New World is the fanciest and most expensive of the three “main” supermarkets. Everything looks neat and tidy here, and if you’re looking for the finest food ingredients, you should be able to find them. In my experience New World is only affordable over longer time if you strictly stay with the products on offer every week (apart from the stunning chocolate-banana muffins they sell in Auckland – haven’t seen cheaper and better ones yet!).
4 Square is the mini version of New World with a drastically smaller range of products and can usually be found in small towns and sometimes in outer suburbs of bigger ones. I’d say the prices are even higher than New World sometimes, so make it a priority to shop in the centres rather than in the settlement close to that sight you wanna see!
A few more tips:
- Don’t buy sliced cheese, but one of the 1 kg blocks. It will last you much longer, is much cheaper and you can use a grater to make your own “parmesan” if you need to.
- NZ offers a, in comparison with Central Europe, huge variety of milk bottles. Pay attention to the caps: Blue are the cheapest ones and taste like milk mixed with a bit water, silver is the most expensive one and has cream added to it (the taste is close to the European milk though).
- Bread is always toast (at least by German standards ;)), however the Kiwis distinguish between “toast” (thick slices) and “sandwich” (thin slices); the price for both is usually the same. Go for the brands “Giant”, “Budget” and “Homebrand” for the cheapest options, but be aware that buying other ones for $2 more makes a big difference in taste…the cheap ones taste like they look: Rubber. European style bread is available in some places in the country, but you can count them on your two hands.
- Baked beans are ridiculously cheap if you just want to fill your stomach and don’t want to cook.
- For fruits, veggies and eggs, check if there are local markets nearby your current location. You may score better quality and cheaper stuff there; they mostly take place on weekends.

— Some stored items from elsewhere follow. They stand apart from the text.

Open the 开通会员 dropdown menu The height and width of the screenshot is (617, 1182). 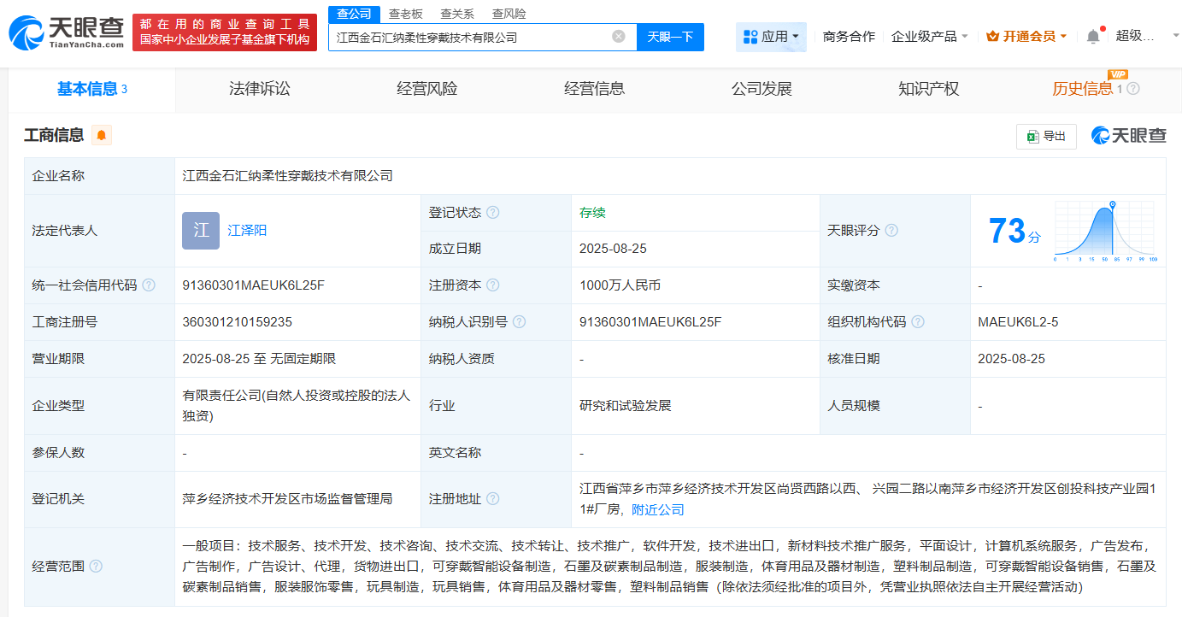(x=1026, y=36)
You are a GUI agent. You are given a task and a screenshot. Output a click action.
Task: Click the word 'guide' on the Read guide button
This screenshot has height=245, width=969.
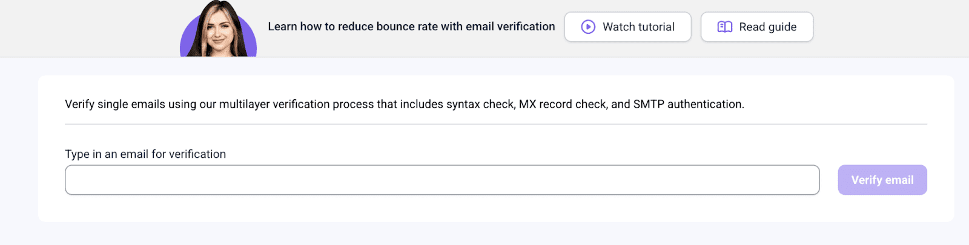[x=783, y=27]
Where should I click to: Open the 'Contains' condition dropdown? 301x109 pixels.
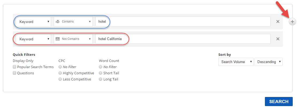[73, 22]
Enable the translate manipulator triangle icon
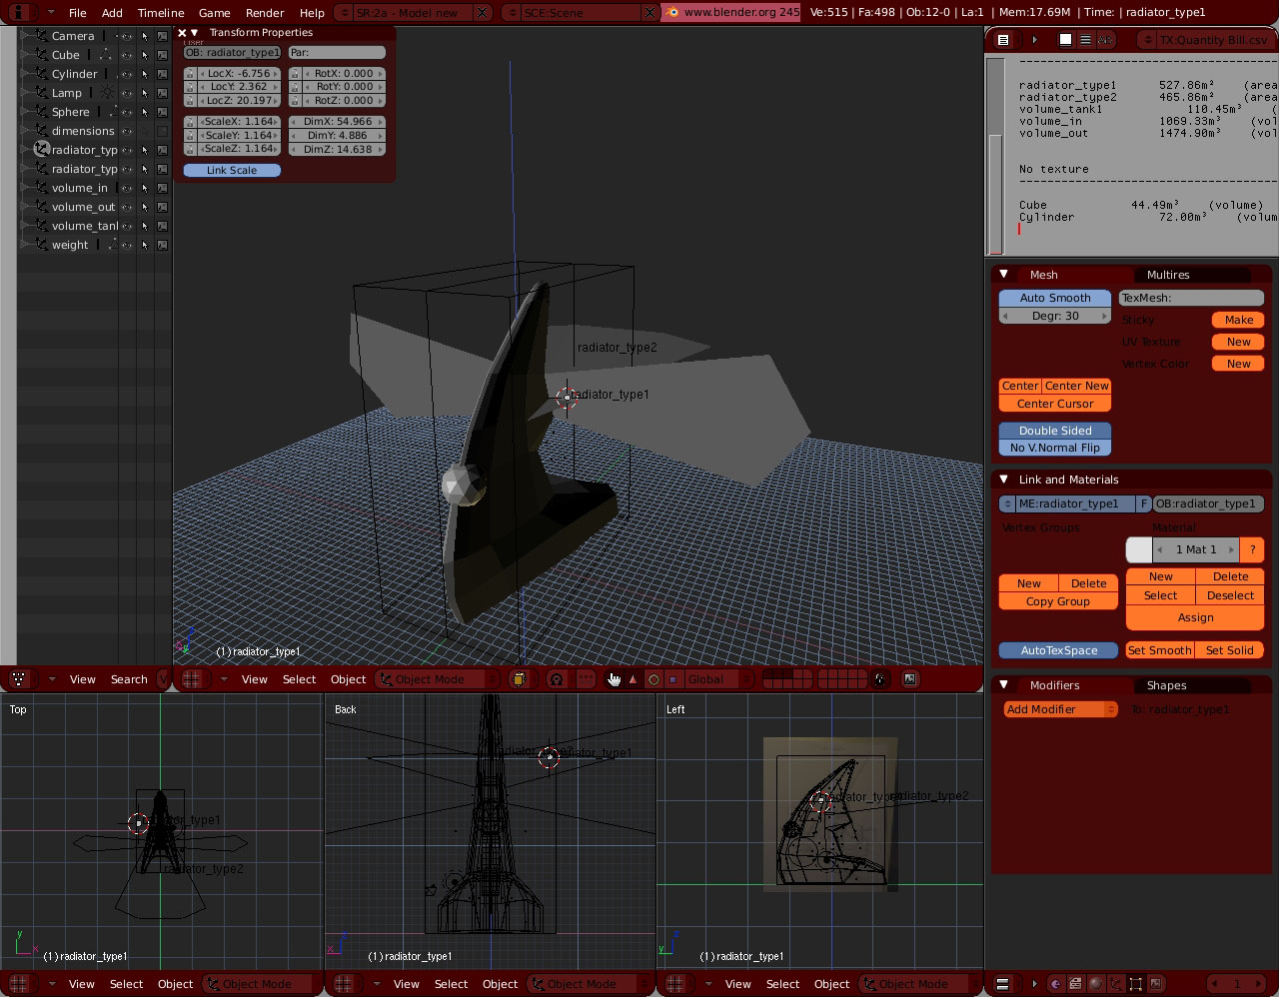This screenshot has height=997, width=1279. [x=633, y=679]
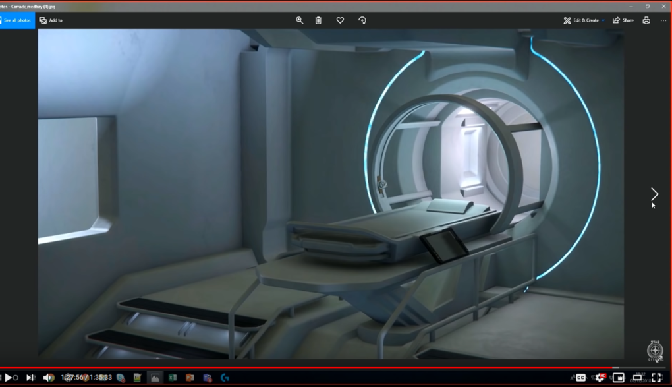Enter fullscreen mode in video player
Screen dimensions: 672x387
coord(657,378)
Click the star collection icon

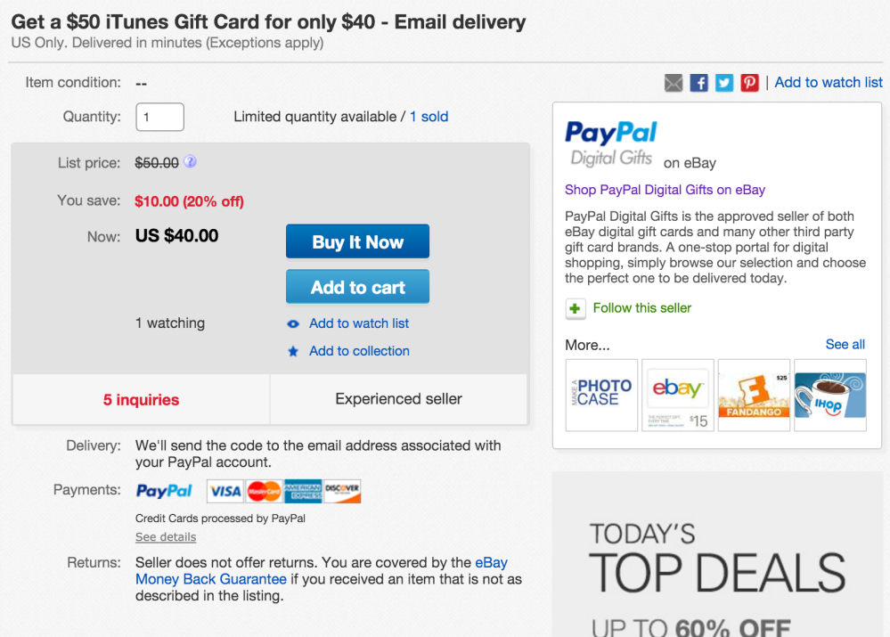coord(293,352)
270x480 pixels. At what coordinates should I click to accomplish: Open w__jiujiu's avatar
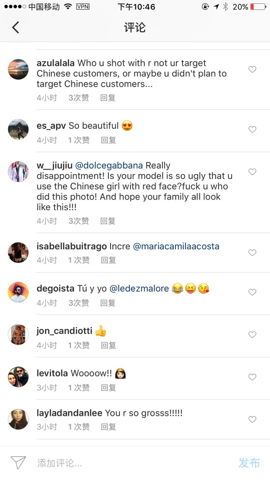[18, 171]
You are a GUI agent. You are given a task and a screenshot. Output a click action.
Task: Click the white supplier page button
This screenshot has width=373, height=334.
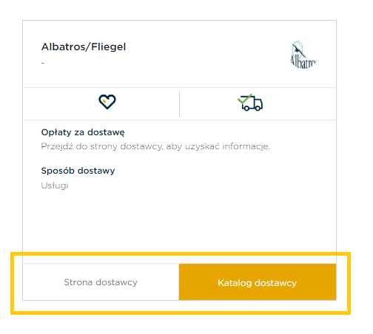[101, 282]
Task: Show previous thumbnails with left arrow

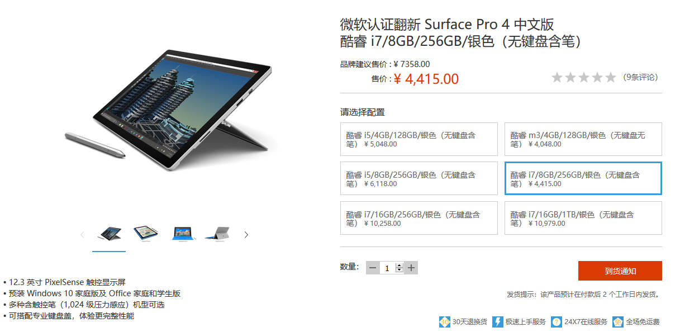Action: click(x=82, y=235)
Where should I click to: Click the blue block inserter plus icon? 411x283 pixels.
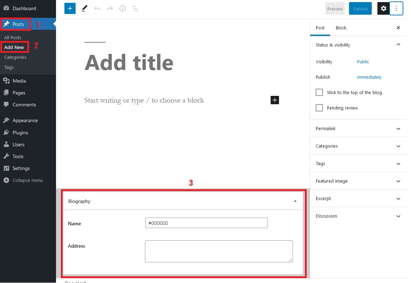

- Being on a budget doesn’t necessarily mean to avoid everything good. If you like seafood, Coromandel mussels sometimes sell for $1.99/kg (at least in the North Island), another example are two medium-sized salmon pieces with bones and tail for ~$3.
- As in most countries, Asian restaurants and takeaways are the cheapest ones when it comes to eating out (along with the American/Australian fast food chains of course). Kiwi restaurants tend to be very expensive, and I yet have to find an exception.
- Last but not least: If you have spare time, it pays to shop around if you have 2+ supermarkets close to you.
I hope that was helpful, safe travels!